The new school year officially kicks off Monday for Wayne County Public Schools, but open house offers students the chance to find classes and to meet teachers.
Open houses were held at middle and high schools on Wednesday evening. Today from 5-7 p.m., elementary schools will have their turn.
Officials at Goldsboro High School said they were pleased with the turnout.
"I think it went great," Assistant Principal Jason Wray said this morning. "Every year it's getting bigger and bigger. More parents are getting involved, bringing out their kids.
"It's a very good start for the school year."
Open house is not only an opportunity for students to become more familiar with the school and receive class schedules, but can be most beneficial for parents, Wray said.
"I think it's always good for the teachers and the parents to look each other in the eyes and discuss what's going on in the classroom," he said.
Charles B. Aycock Principal Dr. Earl Moore said the kick-off helps build excitement for a new term.
"So far our enrollment has increased tremendously," he said. "We have approximately 140 more students than last year at this time."
The school continues to boast high student numbers.

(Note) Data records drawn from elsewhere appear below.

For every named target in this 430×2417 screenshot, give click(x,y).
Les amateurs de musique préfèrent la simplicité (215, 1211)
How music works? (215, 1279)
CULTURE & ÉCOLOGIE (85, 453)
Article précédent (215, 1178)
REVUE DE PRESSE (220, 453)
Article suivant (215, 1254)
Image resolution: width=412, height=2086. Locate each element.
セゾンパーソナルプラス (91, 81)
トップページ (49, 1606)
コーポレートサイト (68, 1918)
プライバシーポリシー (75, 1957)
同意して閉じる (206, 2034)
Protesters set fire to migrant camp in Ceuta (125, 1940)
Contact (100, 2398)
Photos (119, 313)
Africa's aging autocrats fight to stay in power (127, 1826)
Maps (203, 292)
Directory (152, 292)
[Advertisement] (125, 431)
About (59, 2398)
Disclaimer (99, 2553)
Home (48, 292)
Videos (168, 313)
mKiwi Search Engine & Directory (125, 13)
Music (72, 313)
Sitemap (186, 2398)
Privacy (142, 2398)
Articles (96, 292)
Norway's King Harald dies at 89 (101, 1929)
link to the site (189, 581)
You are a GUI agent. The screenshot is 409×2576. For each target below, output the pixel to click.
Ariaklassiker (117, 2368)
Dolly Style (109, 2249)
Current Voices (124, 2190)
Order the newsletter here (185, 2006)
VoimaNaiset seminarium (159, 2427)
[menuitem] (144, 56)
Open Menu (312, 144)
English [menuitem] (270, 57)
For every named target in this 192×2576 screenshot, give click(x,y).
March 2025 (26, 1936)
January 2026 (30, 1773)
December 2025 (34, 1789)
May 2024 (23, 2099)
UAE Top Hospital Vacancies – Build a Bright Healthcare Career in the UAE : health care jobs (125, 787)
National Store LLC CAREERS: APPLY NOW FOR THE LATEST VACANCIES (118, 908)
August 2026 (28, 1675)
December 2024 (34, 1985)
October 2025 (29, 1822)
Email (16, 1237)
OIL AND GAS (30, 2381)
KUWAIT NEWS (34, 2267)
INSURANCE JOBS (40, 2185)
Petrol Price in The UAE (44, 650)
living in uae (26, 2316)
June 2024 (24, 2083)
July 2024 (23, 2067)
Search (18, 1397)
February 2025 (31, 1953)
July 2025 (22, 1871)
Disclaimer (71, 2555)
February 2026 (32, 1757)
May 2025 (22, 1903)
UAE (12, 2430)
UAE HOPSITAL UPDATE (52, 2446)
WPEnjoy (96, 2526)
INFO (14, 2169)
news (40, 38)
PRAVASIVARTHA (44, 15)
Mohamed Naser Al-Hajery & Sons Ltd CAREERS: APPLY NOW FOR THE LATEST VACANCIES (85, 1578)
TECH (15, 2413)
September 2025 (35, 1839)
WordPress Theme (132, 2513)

Last fall, 1,174 showed up on the first day and by Day 10, there were 1,205. The growth has prompted the school board to move forward on construction projects to add 20 classrooms and to renovate the cafeteria, slated to start later this year.
"We're excited about the students that are coming in," he said. "The staff is excited about the upcoming renovations. We're looking forward to the groundbreaking."
Eight new teachers have been hired, Moore said. There is also a brother and sister teaching at the school -- siblings Keith Woodard, a ninth-grade English teacher, who began in 2012, and Katelyn Woodard, earth science, joining the staff this year as an earth science teacher.
Chemistry teacher Brian Rada "sold everything and moved down here in two weeks" after being hired three years ago. Jobs in his home state of New York were not plentiful and he had sent out applications to North Carolina and South Carolina and Virginia before getting the call from CBA, he said.
Theresa McGee, a math teacher, is a veteran educator at the school, starting "Year 30," she said. The mother of two said it has also been nice having her youngest son, sophomore Ashton McGee, at the school.
Open house gives everyone a chance "to get the nerves out," said CBA alum and now teacher Jill Howell.
Especially the underclassmen.
Ninth-grader Neal West, accompanied by his father, Ricky West, was there to map out where his classes were.
He reserved judgment on his expectations about the upcoming year, but admitted if he gets a chance to play baseball with the Falcons, that would be OK.
Nicholas Wise, 14, will also be a freshman. New to the school and the district, his sport of choice would be golf, he said.
Three of Sheila Wolfe's children are at CBA this year -- her oldest, Jason Wolfe, transferred there to teach art, and her youngest daughters, twins Kimberlee and Katherine, are ninth-grade students.
The girls may share similar aspirations of becoming nurses, but don't follow the twin trend of dressing alike and their only common classes will be homeroom and science.
"I'm looking forward to more freedom," Kimberlee said about starting high school.
Seniors Madison Wildman, Gracie Parrott and Madison Thrailkill served as Aycock Ambassadors, providing assistance where needed. Being upperclassmen definitely has its perks, they said.
"It's going to be cool to be like the oldest people there," Miss Thrailkill said.